Emily Gap / Anthwerrke is a natural attraction and significant cultural site in the East MacDonnell Ranges, eight kilometres to the east of Mparntwe/Alice Springs, in Australia's Northern Territory.

History 
Adjacent to Jessie Gap, Emily Gap is a significant site for the dreaming stories of three ancestral caterpillars, Yeperenye, Utnerrengatye and the Ntyarlke. The caterpillar dreaming is one of the most important creation stories for Mparntwe/Alice Springs and the surrounding region.

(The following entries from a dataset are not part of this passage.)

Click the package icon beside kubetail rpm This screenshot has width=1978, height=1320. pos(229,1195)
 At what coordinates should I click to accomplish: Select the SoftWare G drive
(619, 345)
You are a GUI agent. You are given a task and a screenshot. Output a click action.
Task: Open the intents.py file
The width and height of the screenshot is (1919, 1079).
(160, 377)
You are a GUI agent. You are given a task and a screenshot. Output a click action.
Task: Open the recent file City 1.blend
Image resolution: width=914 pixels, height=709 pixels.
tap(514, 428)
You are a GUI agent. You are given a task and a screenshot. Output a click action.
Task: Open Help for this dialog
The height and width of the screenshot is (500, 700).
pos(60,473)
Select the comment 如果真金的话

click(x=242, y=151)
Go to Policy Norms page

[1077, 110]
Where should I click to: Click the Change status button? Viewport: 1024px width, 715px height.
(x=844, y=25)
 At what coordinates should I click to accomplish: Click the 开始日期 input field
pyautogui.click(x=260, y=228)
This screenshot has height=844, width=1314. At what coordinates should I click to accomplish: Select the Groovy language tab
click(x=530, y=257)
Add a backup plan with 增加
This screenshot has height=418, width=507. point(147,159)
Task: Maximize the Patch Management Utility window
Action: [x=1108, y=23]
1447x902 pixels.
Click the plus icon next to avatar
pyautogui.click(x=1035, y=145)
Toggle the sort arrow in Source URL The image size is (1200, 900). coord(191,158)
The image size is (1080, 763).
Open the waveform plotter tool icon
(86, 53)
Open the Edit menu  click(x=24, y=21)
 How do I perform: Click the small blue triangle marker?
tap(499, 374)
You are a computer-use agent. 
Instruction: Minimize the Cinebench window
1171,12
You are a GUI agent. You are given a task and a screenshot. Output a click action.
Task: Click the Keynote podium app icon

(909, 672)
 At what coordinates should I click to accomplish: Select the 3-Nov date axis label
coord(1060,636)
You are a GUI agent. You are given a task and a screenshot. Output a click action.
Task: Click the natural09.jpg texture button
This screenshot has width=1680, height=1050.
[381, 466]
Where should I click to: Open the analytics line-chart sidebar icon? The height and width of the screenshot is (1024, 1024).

Many Arrernte people conceived in Alice Springs consider themselves direct descendants of these caterpillars.

Emily and Jessie Gaps are apocryphally thought to have been named for the daughters of Charles Todd, however the true basis of the names remain unknown.

Geology 
Around 300-350 million years ago a mountain building event created the MacDonnell Ranges. Since that time, folding, faulting and erosion have shaped the range and created numerous gaps and gorges, of which Emily Gap is one. The ranges are composed of many rock types, but are most famous for their red quartzite peaks and gorges. Other rock types include granite, limestone, sandstone and siltstone. Some of the valleys of the range contain fossil evidence of the inland sea that once covered central Australia.